**About this exercise**
What you output must match, exactly, the lines from the start of the records to the line containing "Task: Tap the", both ends kept and pictures excluded.

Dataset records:
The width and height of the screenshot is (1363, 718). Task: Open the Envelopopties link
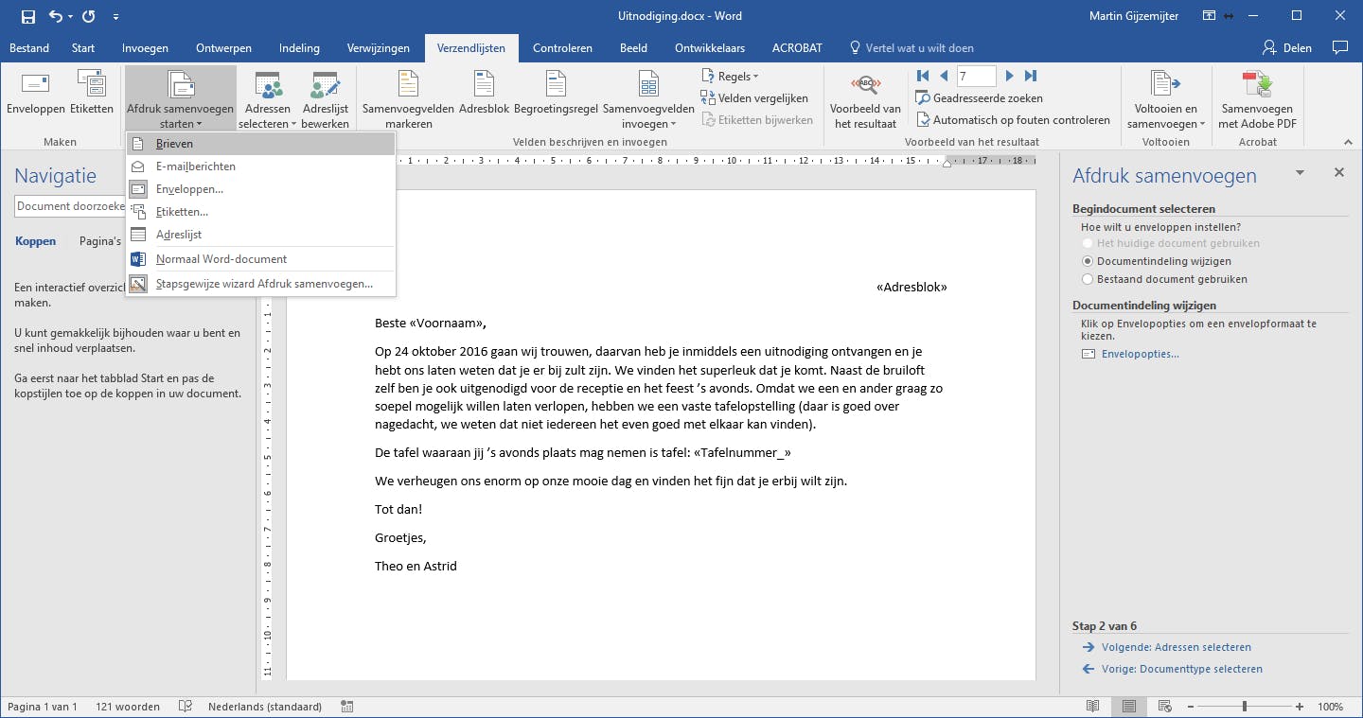click(1141, 354)
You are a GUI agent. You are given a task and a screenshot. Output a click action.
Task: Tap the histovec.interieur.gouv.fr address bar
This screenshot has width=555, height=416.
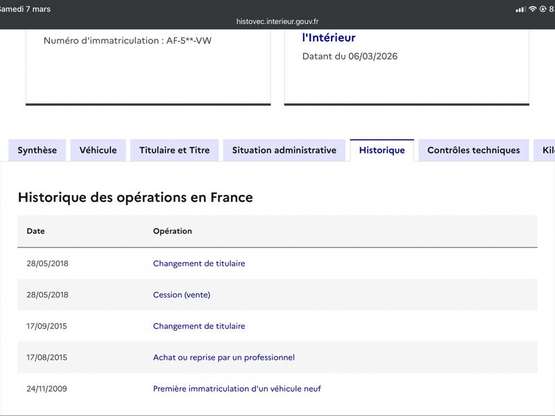(x=278, y=21)
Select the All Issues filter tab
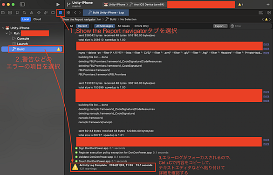This screenshot has height=175, width=273. click(123, 26)

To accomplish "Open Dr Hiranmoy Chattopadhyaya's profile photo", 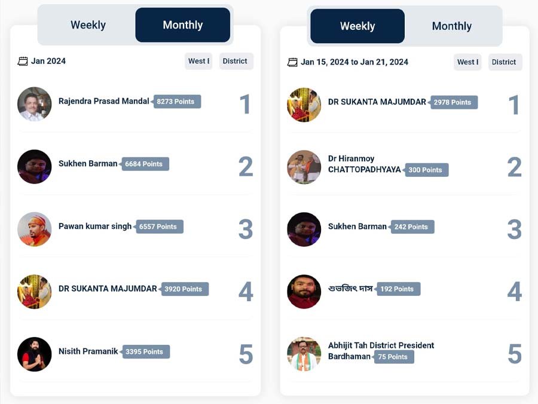I will [304, 167].
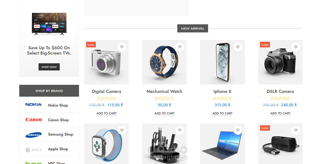Click heart icon on DSLR Camera
This screenshot has height=164, width=335.
296,47
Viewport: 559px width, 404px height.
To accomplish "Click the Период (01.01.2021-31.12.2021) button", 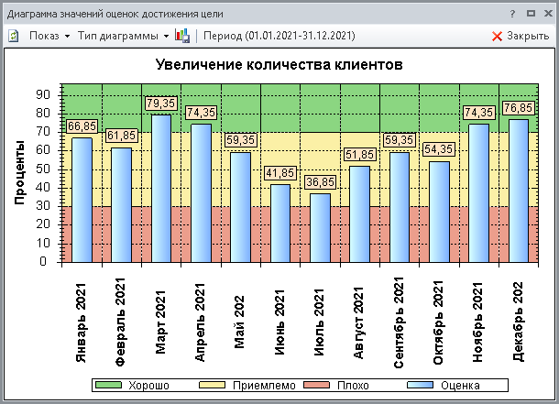I will 278,36.
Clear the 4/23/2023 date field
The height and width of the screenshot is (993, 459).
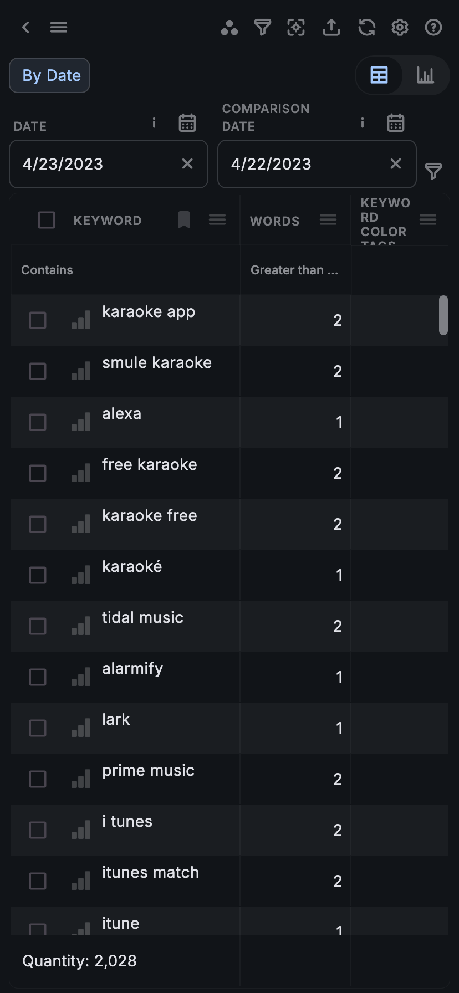point(187,164)
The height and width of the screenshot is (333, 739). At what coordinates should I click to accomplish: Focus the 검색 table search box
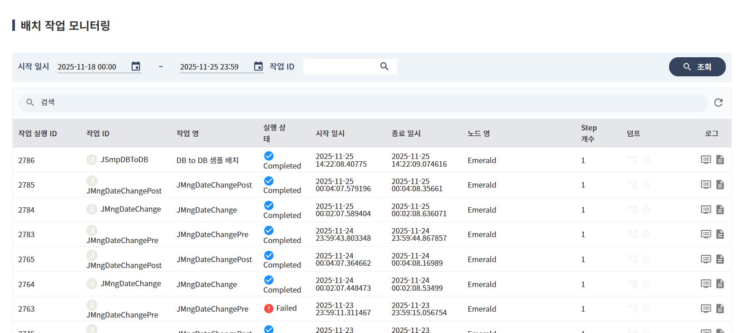pyautogui.click(x=363, y=103)
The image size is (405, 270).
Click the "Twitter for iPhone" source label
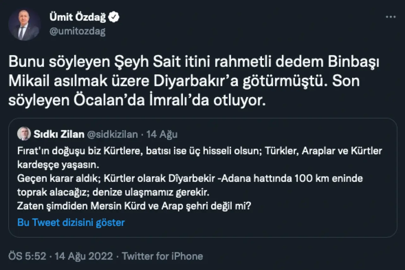162,256

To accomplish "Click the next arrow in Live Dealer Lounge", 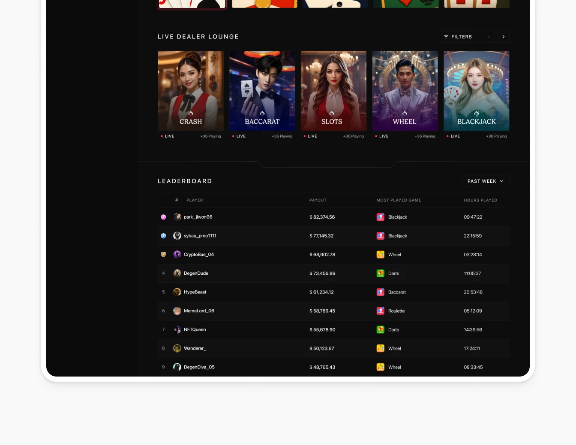I will (x=503, y=37).
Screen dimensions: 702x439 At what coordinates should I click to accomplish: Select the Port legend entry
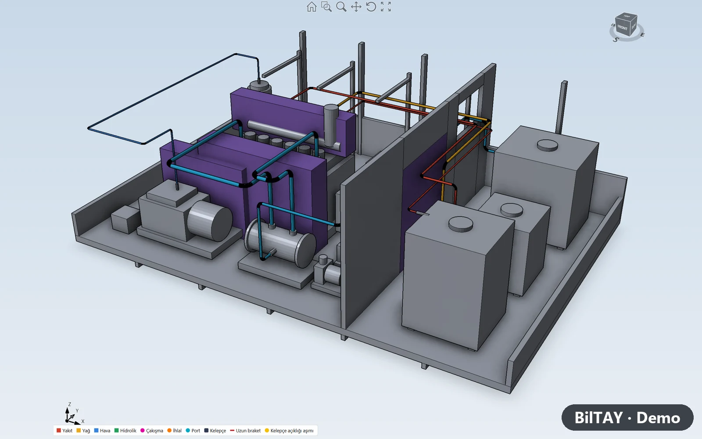pos(193,431)
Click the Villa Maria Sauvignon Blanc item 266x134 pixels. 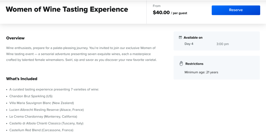click(x=41, y=103)
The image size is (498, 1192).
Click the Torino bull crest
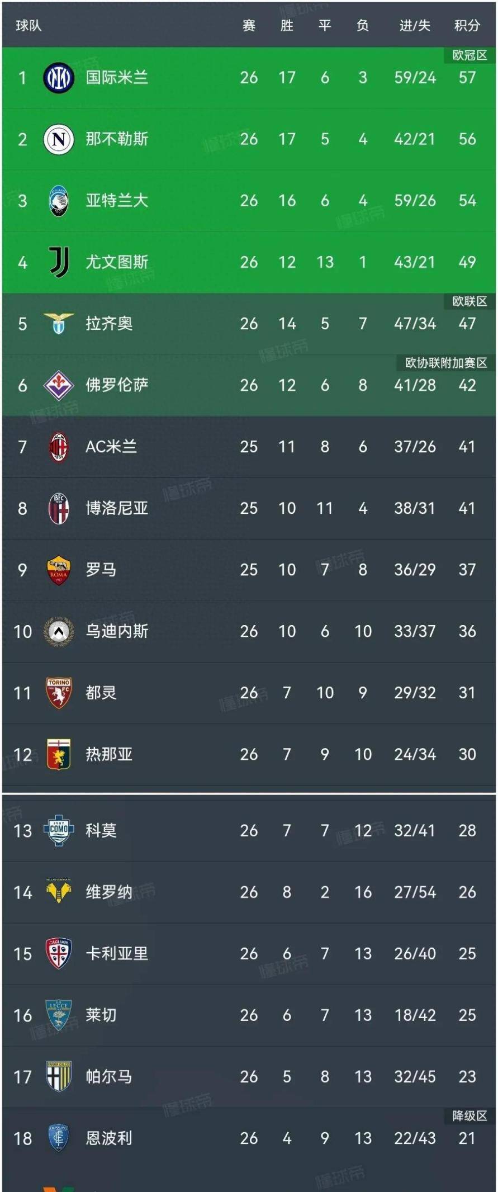pyautogui.click(x=59, y=693)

**Answer section**
The width and height of the screenshot is (1363, 718). Task: Open the Envelopopties link
click(1141, 354)
You are a GUI agent. You are given a task and a screenshot. Output a click action.
Task: Tap the histovec.interieur.gouv.fr address bar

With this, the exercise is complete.